Но Карла лишь тихонько покачала головой.
— Зачем? Почему?.. Все происходит само по себе…
— Нет же! Нет! — вскричал Северин. — Это не так!
Этим криком он с горячечной тоской, знакомой многим, обвинял всё и вся — и его слова эхом прокатились по задымленному пространству ателье. Стало тихо, разговоры смолкли. Собравшиеся уставились на Северина. Рушена отложила инструмент в сторону, взгляд ее застыл на его искаженном страстью лице. Карла провела нервными пальцами по черному бархату платья и чуть склонилась к нему. Сквозь хрипотцу ее изломанного голоса хрустальным звоном пробилась блистающая краса прежних дней. Она говорила о той яркой жизни, в которой носила шляпу с красным страусовым пером. О своем возлюбленном, юноше, когда-то виденном Северином на улице. Говорила о мимолетности счастья и его обратной стороне. Говорила шепотом, с запинками, но на ее губах играла чарующая улыбка Магдалины, что Северин тщетно прождал весь вечер.
И тогда его охватило лихорадочное веселье. Он поднял бокал, прикоснулся им к бокалу Карлы и выпил. Потом начал безостановочно вливать в себя холодное игристое вино, пока салон не поплыл хаосом фигур и лиц, а Рушена, разметав фальшивые локоны, не принялась в вихре юбок отплясывать канкан на ковре посередине комнаты.

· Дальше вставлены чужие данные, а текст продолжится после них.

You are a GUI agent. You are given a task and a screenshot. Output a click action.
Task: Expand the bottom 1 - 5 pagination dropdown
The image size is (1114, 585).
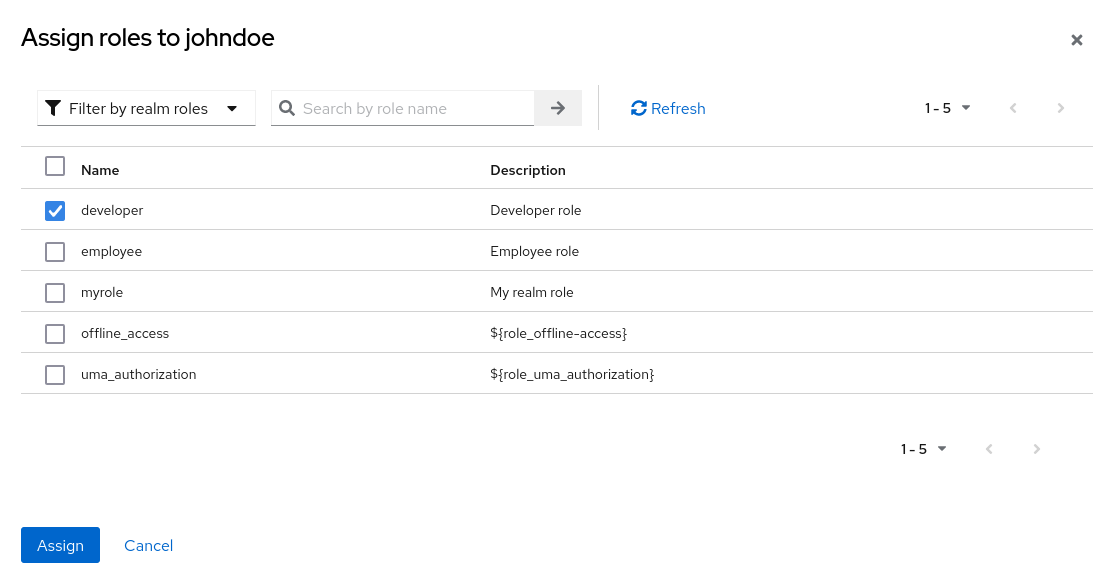coord(923,449)
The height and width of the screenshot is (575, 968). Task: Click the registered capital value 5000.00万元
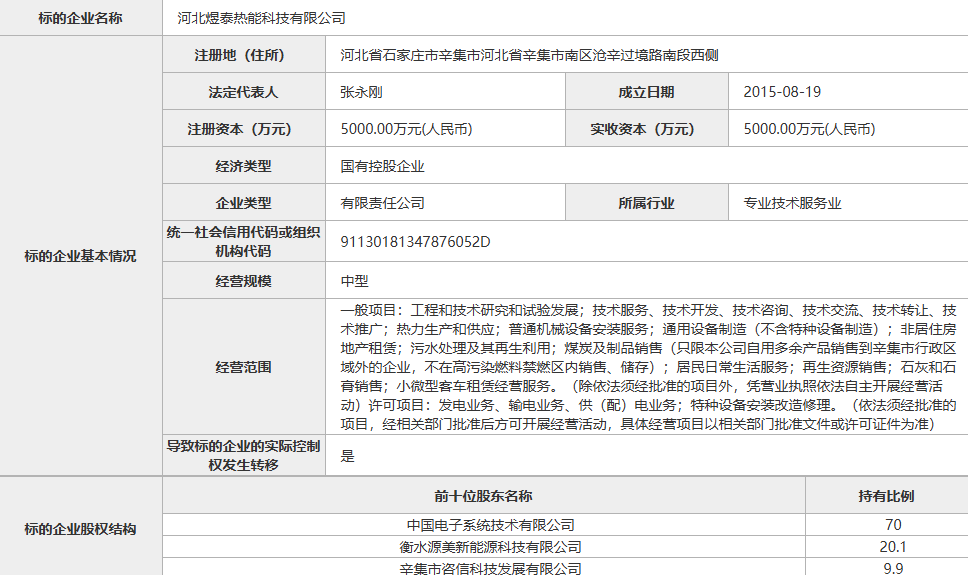pyautogui.click(x=406, y=129)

С той поры между Николаем, развлекавшим гостей салона доктора Конрада искусством гадания по руке, и Северином установилось что-то вроде дружбы. Нечто неясное и неуловимое в личности молодого студента привлекало Северина и заставляло искать его общества. Никто не мог сказать ничего определенного про Николая, приехавшего в Прагу несколько лет назад изучать философию в университете. Он играл в футбол и теннис на спортивных площадках Бельведера, не раз его видели у пристаней гребных клубов на Влтаве. Вечера он проводил в городских кафе, часами играя в шахматы с самыми разными людьми, и между делом потягивал через тоненькую соломинку бесчисленные стаканы шведского пунша. Говорили, что он богат, владеет большой и ценной библиотекой, проводит много времени среди художников и увлекается оккультизмом. В его с изяществом и отменным вкусом обставленной квартире было множество замечательных и необычных вещиц: бронзовые статуэтки сидящего Будды, медиумические рисунки в металлических рамах на стенах, скарабеи и магические зеркала, а еще портрет Блаватской и самая настоящая церковная исповедальня. По слухам, однажды в его комнате таинственным образом погиб человек. Свидетелей происшествия, однако, не находилось, но судебное расследование установило, что Николай показывал гостю револьвер, красивый и дорогой, и оружие неожиданно выстрелило, убив посетителя. Дело против Николая быстро прекратили, но злые языки еще долго толковали о некоей даме из общества, имевшей несчастье с ним связаться, о непреднамеренном убийстве в драке и об американской дуэли; Николай, в свою очередь, никогда не подтверждал и не опровергал эти сомнительные слухи.